■ Document passage:
....
Wednesday, September 3, 2008

Did our ancestors worry about hurricanes?

I guess this blog posting comes from what's on all of our minds, lately...namely those sinister siblings Gustav, Hanna, Ike, and Josephine. While I can currently turn on any television or log on to any computer and pull up satellite images of where the hurricanes and tropical storms are, our ancestors didn't have that luxury. What did they know? Were they worried? What precautions did they take?

Here's a really neat timeline from the South Florida Sun-Sentinel:


Hurricane timeline: The 1800s

Sun-Sentinel

Scientists began to understand hurricanes during the 1800s, and forecasters were able to issue warnings as storms approached. Despite this growing knowledge, hurricanes continued to cause incredible destruction throughout the century.

1815 -- Destructive hurricane hits New England. "The Great September Gale" hit New England in September of 1815. It first made landfall on Long Island, N.Y., and then again in Connecticut. The storm flooded Providene, R.I., and caused extensive damage throughout the region.

1819 -- Concept of hurricanes as "moving vortex" published A Harvard professor concluded in an 1819 article that a hurricane "appears to have been a moving vortex and not the rushing forward of a great body of the atmosphere."

1837 -- "Racer's Storm" leaves 2,000-mile path of destruction. Racer's Storm, named for a British sloop of war which encountered the storm in the northwest Caribbean, was one of the most destructive storms of the 19th century. It formed near Jamaica, crossed the Yucatan, struck the Gulf coast of Texas, and moved over Lousiana, Mississippi, Alabama, Georgia, and South Carolina before arriving off the North Carolina coast on October 9.

1846 -- September hurricane creates inlets on the North Carolina Outer BanksTwo major inlets on the Outer Banks of North Carolina were cut by a hurricane in September 1846. Later in the year, a severe hurricane struck the Florida Keys destroying or damaging all but eight of the 600 houses in Key West. Some experts say this hurricane was probably a Category 5 on the Saffir-Simpson scale.

1848 -- Hurricane pushes a 15-foot tide through Tampa, Fla. Fort Brooke, site of the present-day city of Tampa, was nearly destroyed by two hurricanes that hit the area within a month of each other.
....
■ Records provided:

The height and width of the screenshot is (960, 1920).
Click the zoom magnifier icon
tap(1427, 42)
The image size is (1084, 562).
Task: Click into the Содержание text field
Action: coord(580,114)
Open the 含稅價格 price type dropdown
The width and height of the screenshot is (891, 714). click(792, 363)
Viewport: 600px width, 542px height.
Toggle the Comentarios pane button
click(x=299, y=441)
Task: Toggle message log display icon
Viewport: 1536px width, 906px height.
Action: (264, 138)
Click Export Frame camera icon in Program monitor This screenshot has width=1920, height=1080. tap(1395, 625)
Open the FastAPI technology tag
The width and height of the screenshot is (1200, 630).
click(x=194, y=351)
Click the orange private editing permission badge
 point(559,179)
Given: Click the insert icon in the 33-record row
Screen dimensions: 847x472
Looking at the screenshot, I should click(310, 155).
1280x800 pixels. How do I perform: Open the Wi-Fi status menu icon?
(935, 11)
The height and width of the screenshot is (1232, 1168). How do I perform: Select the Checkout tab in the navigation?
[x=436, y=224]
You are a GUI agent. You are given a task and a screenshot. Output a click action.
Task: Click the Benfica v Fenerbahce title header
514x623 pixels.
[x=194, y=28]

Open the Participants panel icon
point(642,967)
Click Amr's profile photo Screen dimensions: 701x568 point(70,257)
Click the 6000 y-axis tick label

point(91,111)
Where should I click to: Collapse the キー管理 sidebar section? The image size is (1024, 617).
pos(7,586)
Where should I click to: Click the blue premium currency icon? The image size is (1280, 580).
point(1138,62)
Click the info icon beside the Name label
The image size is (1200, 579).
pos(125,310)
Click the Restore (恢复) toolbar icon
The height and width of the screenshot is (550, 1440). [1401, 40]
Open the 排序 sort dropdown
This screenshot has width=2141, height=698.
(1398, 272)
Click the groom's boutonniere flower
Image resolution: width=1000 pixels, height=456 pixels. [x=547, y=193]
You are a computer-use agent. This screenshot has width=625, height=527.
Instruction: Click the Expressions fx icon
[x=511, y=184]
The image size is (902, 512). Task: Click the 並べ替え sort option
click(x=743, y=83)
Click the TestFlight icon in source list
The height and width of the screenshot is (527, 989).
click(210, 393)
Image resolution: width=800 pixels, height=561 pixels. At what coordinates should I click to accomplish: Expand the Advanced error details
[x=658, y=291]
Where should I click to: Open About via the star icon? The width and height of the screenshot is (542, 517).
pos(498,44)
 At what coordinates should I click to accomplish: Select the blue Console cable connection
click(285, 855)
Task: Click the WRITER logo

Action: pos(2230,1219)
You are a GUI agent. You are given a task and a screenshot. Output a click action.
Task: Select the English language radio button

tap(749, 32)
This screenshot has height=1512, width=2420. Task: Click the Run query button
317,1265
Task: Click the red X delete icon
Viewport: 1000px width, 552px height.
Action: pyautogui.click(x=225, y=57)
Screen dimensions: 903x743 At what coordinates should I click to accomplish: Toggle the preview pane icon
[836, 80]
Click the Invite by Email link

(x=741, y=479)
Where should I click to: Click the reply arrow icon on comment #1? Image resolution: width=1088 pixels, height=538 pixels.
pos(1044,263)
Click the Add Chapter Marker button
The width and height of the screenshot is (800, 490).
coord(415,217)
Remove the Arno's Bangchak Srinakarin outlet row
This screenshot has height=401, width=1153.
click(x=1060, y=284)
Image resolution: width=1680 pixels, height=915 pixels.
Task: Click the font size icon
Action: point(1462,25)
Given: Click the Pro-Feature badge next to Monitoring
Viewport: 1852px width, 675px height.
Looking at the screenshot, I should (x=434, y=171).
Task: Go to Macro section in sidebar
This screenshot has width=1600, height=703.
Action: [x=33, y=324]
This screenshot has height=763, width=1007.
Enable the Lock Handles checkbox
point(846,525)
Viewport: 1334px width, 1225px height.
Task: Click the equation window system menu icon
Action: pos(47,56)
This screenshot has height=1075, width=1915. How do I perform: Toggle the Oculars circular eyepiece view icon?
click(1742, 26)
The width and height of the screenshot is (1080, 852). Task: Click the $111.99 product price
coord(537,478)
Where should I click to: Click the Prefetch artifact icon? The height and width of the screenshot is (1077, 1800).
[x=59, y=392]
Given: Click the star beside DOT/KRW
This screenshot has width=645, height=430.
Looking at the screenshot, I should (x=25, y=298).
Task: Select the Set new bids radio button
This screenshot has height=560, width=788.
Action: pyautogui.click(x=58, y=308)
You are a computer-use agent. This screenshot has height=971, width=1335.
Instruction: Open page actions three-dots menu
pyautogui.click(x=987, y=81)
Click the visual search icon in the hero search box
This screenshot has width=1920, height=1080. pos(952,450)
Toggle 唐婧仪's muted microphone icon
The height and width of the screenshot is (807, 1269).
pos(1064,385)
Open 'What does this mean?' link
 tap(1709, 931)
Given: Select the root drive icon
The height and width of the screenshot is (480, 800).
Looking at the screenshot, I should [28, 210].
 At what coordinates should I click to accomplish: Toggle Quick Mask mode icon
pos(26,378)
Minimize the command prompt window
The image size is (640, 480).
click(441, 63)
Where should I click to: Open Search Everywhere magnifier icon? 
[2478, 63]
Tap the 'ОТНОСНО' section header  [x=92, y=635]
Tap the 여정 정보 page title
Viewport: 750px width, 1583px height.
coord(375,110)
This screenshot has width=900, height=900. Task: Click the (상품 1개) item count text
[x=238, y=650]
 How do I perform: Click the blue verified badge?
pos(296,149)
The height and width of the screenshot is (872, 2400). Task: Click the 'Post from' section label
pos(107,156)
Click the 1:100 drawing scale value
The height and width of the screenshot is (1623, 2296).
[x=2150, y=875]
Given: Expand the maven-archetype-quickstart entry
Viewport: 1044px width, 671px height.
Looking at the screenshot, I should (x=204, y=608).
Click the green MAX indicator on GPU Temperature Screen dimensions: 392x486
....
■ The task: Using the blog post about hurricanes, decide whether each statement agrees with it: (a) The Great September Gale made its first landfall in Connecticut. (b) Racer's Storm took its name from a British sloop of war. (c) The 1846 hurricane in the Florida Keys left only eight of Key West's 600 houses undamaged. For each, answer yes or no and quote the words that decide it. Rely only on the blog post about hurricanes, not on the lines.

■ Complete output:
(a) No: "It first made landfall on Long Island, N.Y., and then again in Connecticut."
(b) Yes: "named for a British sloop of war which encountered the storm in the northwest Caribbean"
(c) Yes: "destroying or damaging all but eight of the 600 houses in Key West"